Given task
Please format every line of the rows below as a JSON list of strings, one string per line, leaving out blank lines.

##### Source records #####

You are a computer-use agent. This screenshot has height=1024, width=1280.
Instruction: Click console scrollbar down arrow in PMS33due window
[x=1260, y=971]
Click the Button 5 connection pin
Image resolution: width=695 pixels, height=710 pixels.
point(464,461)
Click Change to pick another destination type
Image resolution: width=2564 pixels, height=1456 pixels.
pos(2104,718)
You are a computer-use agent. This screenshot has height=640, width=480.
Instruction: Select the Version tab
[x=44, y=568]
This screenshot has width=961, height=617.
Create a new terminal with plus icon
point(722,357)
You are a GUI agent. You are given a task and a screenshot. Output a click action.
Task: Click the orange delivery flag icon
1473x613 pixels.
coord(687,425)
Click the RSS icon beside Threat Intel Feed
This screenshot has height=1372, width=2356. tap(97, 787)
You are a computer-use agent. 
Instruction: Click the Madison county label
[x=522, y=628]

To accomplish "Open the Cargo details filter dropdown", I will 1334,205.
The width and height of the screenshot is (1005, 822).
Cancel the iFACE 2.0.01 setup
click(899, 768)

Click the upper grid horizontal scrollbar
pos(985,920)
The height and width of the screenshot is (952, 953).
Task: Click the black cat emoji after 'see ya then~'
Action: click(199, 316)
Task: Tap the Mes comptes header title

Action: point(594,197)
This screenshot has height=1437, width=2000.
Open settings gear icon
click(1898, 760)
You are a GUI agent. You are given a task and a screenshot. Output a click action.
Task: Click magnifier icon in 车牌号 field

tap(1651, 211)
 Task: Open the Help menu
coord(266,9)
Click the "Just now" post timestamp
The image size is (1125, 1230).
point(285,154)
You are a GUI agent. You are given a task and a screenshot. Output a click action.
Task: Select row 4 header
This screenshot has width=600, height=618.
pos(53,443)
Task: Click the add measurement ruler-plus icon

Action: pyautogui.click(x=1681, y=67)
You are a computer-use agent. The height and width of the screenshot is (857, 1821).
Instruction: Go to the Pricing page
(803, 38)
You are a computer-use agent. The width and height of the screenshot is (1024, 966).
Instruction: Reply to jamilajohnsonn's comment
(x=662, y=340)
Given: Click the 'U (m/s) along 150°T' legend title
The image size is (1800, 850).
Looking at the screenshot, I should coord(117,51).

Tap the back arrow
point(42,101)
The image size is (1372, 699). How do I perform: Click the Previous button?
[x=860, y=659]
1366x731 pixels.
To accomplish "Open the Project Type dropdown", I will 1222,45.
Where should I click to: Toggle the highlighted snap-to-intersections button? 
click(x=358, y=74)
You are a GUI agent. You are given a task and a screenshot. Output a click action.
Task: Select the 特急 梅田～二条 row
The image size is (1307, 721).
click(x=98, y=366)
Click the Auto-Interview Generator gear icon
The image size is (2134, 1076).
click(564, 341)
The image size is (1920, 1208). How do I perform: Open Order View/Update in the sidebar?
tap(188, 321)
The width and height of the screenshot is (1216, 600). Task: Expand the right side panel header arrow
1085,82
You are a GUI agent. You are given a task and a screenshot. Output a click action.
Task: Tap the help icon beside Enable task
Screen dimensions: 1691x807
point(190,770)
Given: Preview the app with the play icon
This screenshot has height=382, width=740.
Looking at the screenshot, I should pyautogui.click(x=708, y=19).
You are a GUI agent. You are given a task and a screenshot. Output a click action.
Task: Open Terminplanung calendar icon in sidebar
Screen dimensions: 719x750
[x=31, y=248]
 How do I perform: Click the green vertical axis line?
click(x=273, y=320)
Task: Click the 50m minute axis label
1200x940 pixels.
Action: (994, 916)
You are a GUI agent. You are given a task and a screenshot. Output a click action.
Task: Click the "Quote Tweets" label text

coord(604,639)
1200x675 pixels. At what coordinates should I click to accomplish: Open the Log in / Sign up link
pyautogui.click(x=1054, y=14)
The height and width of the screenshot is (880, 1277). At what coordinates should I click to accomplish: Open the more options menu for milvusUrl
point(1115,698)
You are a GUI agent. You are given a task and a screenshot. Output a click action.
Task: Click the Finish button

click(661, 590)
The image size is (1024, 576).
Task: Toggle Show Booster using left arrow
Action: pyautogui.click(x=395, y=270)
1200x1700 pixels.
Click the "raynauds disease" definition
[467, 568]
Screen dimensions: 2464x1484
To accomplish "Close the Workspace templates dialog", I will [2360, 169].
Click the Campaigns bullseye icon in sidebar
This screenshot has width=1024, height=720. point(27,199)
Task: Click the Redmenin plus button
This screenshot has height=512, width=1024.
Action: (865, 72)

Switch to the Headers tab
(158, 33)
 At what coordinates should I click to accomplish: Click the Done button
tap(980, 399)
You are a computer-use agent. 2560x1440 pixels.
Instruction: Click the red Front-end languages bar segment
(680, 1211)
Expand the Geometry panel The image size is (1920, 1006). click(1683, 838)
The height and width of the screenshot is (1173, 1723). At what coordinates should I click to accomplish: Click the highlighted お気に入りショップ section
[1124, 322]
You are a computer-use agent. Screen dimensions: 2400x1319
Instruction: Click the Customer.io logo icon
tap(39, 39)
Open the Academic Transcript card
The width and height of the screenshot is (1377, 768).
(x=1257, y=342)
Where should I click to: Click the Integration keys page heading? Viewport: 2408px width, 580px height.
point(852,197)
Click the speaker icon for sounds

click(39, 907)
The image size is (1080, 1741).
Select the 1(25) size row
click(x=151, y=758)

#####

Problem solution
[
  "You are a computer-use agent. This screenshot has height=1024, width=1280.",
  "Instruction: Click console scrollbar down arrow in PMS33due window",
  "[x=1260, y=971]",
  "Click the Button 5 connection pin",
  "Image resolution: width=695 pixels, height=710 pixels.",
  "point(464,461)",
  "Click Change to pick another destination type",
  "Image resolution: width=2564 pixels, height=1456 pixels.",
  "pos(2104,718)",
  "You are a computer-use agent. This screenshot has height=640, width=480.",
  "Instruction: Select the Version tab",
  "[x=44, y=568]",
  "This screenshot has width=961, height=617.",
  "Create a new terminal with plus icon",
  "point(722,357)",
  "You are a GUI agent. You are given a task and a screenshot. Output a click action.",
  "Task: Click the orange delivery flag icon",
  "1473x613 pixels.",
  "coord(687,425)",
  "Click the RSS icon beside Threat Intel Feed",
  "This screenshot has height=1372, width=2356. tap(97, 787)",
  "You are a computer-use agent. ",
  "Instruction: Click the Madison county label",
  "[x=522, y=628]",
  "To accomplish \"Open the Cargo details filter dropdown\", I will 1334,205.",
  "The width and height of the screenshot is (1005, 822).",
  "Cancel the iFACE 2.0.01 setup",
  "click(899, 768)",
  "Click the upper grid horizontal scrollbar",
  "pos(985,920)",
  "The height and width of the screenshot is (952, 953).",
  "Task: Click the black cat emoji after 'see ya then~'",
  "Action: click(199, 316)",
  "Task: Tap the Mes comptes header title",
  "Action: point(594,197)",
  "This screenshot has height=1437, width=2000.",
  "Open settings gear icon",
  "click(1898, 760)",
  "You are a GUI agent. You are given a task and a screenshot. Output a click action.",
  "Task: Click magnifier icon in 车牌号 field",
  "tap(1651, 211)",
  " Task: Open the Help menu",
  "coord(266,9)",
  "Click the \"Just now\" post timestamp",
  "The image size is (1125, 1230).",
  "point(285,154)",
  "You are a GUI agent. You are given a task and a screenshot. Output a click action.",
  "Task: Select row 4 header",
  "This screenshot has width=600, height=618.",
  "pos(53,443)",
  "Task: Click the add measurement ruler-plus icon",
  "Action: pyautogui.click(x=1681, y=67)",
  "You are a computer-use agent. The height and width of the screenshot is (857, 1821).",
  "Instruction: Go to the Pricing page",
  "(803, 38)",
  "You are a computer-use agent. The width and height of the screenshot is (1024, 966).",
  "Instruction: Reply to jamilajohnsonn's comment",
  "(x=662, y=340)",
  "Given: Click the 'U (m/s) along 150°T' legend title",
  "The image size is (1800, 850).",
  "Looking at the screenshot, I should coord(117,51).",
  "Tap the back arrow",
  "point(42,101)",
  "The image size is (1372, 699). How do I perform: Click the Previous button?",
  "[x=860, y=659]",
  "1366x731 pixels.",
  "To accomplish \"Open the Project Type dropdown\", I will 1222,45.",
  "Where should I click to: Toggle the highlighted snap-to-intersections button? ",
  "click(x=358, y=74)",
  "You are a GUI agent. You are given a task and a screenshot. Output a click action.",
  "Task: Select the 特急 梅田～二条 row",
  "The image size is (1307, 721).",
  "click(x=98, y=366)",
  "Click the Auto-Interview Generator gear icon",
  "The image size is (2134, 1076).",
  "click(564, 341)",
  "The image size is (1920, 1208). How do I perform: Open Order View/Update in the sidebar?",
  "tap(188, 321)",
  "The width and height of the screenshot is (1216, 600). Task: Expand the right side panel header arrow",
  "1085,82",
  "You are a GUI agent. You are given a task and a screenshot. Output a click action.",
  "Task: Tap the help icon beside Enable task",
  "Screen dimensions: 1691x807",
  "point(190,770)",
  "Given: Preview the app with the play icon",
  "This screenshot has height=382, width=740.",
  "Looking at the screenshot, I should pyautogui.click(x=708, y=19).",
  "You are a GUI agent. You are given a task and a screenshot. Output a click action.",
  "Task: Open Terminplanung calendar icon in sidebar",
  "Screen dimensions: 719x750",
  "[x=31, y=248]",
  " How do I perform: Click the green vertical axis line?",
  "click(x=273, y=320)",
  "Task: Click the 50m minute axis label",
  "1200x940 pixels.",
  "Action: (994, 916)",
  "You are a GUI agent. You are given a task and a screenshot. Output a click action.",
  "Task: Click the \"Quote Tweets\" label text",
  "coord(604,639)",
  "1200x675 pixels. At what coordinates should I click to accomplish: Open the Log in / Sign up link",
  "pyautogui.click(x=1054, y=14)",
  "The height and width of the screenshot is (880, 1277). At what coordinates should I click to accomplish: Open the more options menu for milvusUrl",
  "point(1115,698)",
  "You are a GUI agent. You are given a task and a screenshot. Output a click action.",
  "Task: Click the Finish button",
  "click(661, 590)",
  "The image size is (1024, 576).",
  "Task: Toggle Show Booster using left arrow",
  "Action: pyautogui.click(x=395, y=270)",
  "1200x1700 pixels.",
  "Click the \"raynauds disease\" definition",
  "[467, 568]",
  "Screen dimensions: 2464x1484",
  "To accomplish \"Close the Workspace templates dialog\", I will [2360, 169].",
  "Click the Campaigns bullseye icon in sidebar",
  "This screenshot has width=1024, height=720. point(27,199)",
  "Task: Click the Redmenin plus button",
  "This screenshot has height=512, width=1024.",
  "Action: (865, 72)",
  "Switch to the Headers tab",
  "(158, 33)",
  " At what coordinates should I click to accomplish: Click the Done button",
  "tap(980, 399)",
  "You are a computer-use agent. 2560x1440 pixels.",
  "Instruction: Click the red Front-end languages bar segment",
  "(680, 1211)",
  "Expand the Geometry panel The image size is (1920, 1006). click(1683, 838)",
  "The height and width of the screenshot is (1173, 1723). At what coordinates should I click to accomplish: Click the highlighted お気に入りショップ section",
  "[1124, 322]",
  "You are a computer-use agent. Screen dimensions: 2400x1319",
  "Instruction: Click the Customer.io logo icon",
  "tap(39, 39)",
  "Open the Academic Transcript card",
  "The width and height of the screenshot is (1377, 768).",
  "(x=1257, y=342)",
  "Where should I click to: Click the Integration keys page heading? Viewport: 2408px width, 580px height.",
  "point(852,197)",
  "Click the speaker icon for sounds",
  "click(39, 907)",
  "The image size is (1080, 1741).",
  "Select the 1(25) size row",
  "click(x=151, y=758)"
]